### What to work on
The records below must be retyped exactly.

Stored data:
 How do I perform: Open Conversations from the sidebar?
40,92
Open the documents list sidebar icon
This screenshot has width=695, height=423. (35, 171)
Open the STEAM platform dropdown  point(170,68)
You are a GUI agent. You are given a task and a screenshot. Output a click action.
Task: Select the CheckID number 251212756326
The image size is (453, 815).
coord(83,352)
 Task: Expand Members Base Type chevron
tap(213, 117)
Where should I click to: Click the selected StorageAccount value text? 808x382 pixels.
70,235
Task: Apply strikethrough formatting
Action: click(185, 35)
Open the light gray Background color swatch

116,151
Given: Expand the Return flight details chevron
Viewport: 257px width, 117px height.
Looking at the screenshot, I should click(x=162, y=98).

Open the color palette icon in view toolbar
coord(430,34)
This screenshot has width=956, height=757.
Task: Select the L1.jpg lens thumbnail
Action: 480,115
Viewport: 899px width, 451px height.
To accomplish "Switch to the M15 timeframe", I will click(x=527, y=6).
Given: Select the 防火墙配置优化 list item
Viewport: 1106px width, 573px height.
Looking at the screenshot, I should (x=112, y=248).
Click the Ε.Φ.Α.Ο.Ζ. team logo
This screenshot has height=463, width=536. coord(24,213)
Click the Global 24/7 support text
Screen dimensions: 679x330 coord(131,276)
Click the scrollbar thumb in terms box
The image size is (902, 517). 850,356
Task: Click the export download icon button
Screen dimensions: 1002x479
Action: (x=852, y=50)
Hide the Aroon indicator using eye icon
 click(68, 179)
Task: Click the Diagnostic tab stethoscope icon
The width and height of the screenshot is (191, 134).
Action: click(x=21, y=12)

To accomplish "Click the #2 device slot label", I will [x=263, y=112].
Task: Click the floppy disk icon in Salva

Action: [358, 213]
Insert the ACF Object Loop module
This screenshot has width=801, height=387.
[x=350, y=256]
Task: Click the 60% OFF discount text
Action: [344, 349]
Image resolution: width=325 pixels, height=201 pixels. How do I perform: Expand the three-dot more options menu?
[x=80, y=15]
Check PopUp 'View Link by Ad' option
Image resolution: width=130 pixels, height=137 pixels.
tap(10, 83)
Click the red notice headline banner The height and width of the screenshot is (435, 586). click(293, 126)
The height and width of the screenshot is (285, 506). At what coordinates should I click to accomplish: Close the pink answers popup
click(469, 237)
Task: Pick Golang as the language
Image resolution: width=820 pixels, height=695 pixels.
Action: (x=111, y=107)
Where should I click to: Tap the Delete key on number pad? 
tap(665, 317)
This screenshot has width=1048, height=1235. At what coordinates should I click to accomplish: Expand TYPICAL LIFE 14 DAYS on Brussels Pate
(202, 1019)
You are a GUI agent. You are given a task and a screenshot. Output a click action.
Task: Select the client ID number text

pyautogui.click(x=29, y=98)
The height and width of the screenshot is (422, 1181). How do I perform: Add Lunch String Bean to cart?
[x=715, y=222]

### Solution below
 How do I perform: Open Conversations from the sidebar?
40,92
Open the documents list sidebar icon
This screenshot has width=695, height=423. (35, 171)
Open the STEAM platform dropdown  point(170,68)
You are a GUI agent. You are given a task and a screenshot. Output a click action.
Task: Select the CheckID number 251212756326
The image size is (453, 815).
coord(83,352)
 Task: Expand Members Base Type chevron
tap(213, 117)
Where should I click to: Click the selected StorageAccount value text? 808x382 pixels.
70,235
Task: Apply strikethrough formatting
Action: click(185, 35)
Open the light gray Background color swatch

116,151
Given: Expand the Return flight details chevron
Viewport: 257px width, 117px height.
Looking at the screenshot, I should click(x=162, y=98).

Open the color palette icon in view toolbar
coord(430,34)
This screenshot has width=956, height=757.
Task: Select the L1.jpg lens thumbnail
Action: 480,115
Viewport: 899px width, 451px height.
To accomplish "Switch to the M15 timeframe", I will click(x=527, y=6).
Given: Select the 防火墙配置优化 list item
Viewport: 1106px width, 573px height.
Looking at the screenshot, I should (x=112, y=248).
Click the Ε.Φ.Α.Ο.Ζ. team logo
This screenshot has height=463, width=536. coord(24,213)
Click the Global 24/7 support text
Screen dimensions: 679x330 coord(131,276)
Click the scrollbar thumb in terms box
The image size is (902, 517). 850,356
Task: Click the export download icon button
Screen dimensions: 1002x479
Action: (x=852, y=50)
Hide the Aroon indicator using eye icon
 click(68, 179)
Task: Click the Diagnostic tab stethoscope icon
The width and height of the screenshot is (191, 134).
Action: click(x=21, y=12)

To accomplish "Click the #2 device slot label", I will [x=263, y=112].
Task: Click the floppy disk icon in Salva

Action: [358, 213]
Insert the ACF Object Loop module
This screenshot has width=801, height=387.
[x=350, y=256]
Task: Click the 60% OFF discount text
Action: [344, 349]
Image resolution: width=325 pixels, height=201 pixels. How do I perform: Expand the three-dot more options menu?
[x=80, y=15]
Check PopUp 'View Link by Ad' option
Image resolution: width=130 pixels, height=137 pixels.
tap(10, 83)
Click the red notice headline banner The height and width of the screenshot is (435, 586). click(293, 126)
The height and width of the screenshot is (285, 506). At what coordinates should I click to accomplish: Close the pink answers popup
click(469, 237)
Task: Pick Golang as the language
Image resolution: width=820 pixels, height=695 pixels.
Action: (x=111, y=107)
Where should I click to: Tap the Delete key on number pad? 
tap(665, 317)
This screenshot has width=1048, height=1235. At what coordinates should I click to accomplish: Expand TYPICAL LIFE 14 DAYS on Brussels Pate
(202, 1019)
You are a GUI agent. You are given a task and a screenshot. Output a click action.
Task: Select the client ID number text

pyautogui.click(x=29, y=98)
The height and width of the screenshot is (422, 1181). How do I perform: Add Lunch String Bean to cart?
[x=715, y=222]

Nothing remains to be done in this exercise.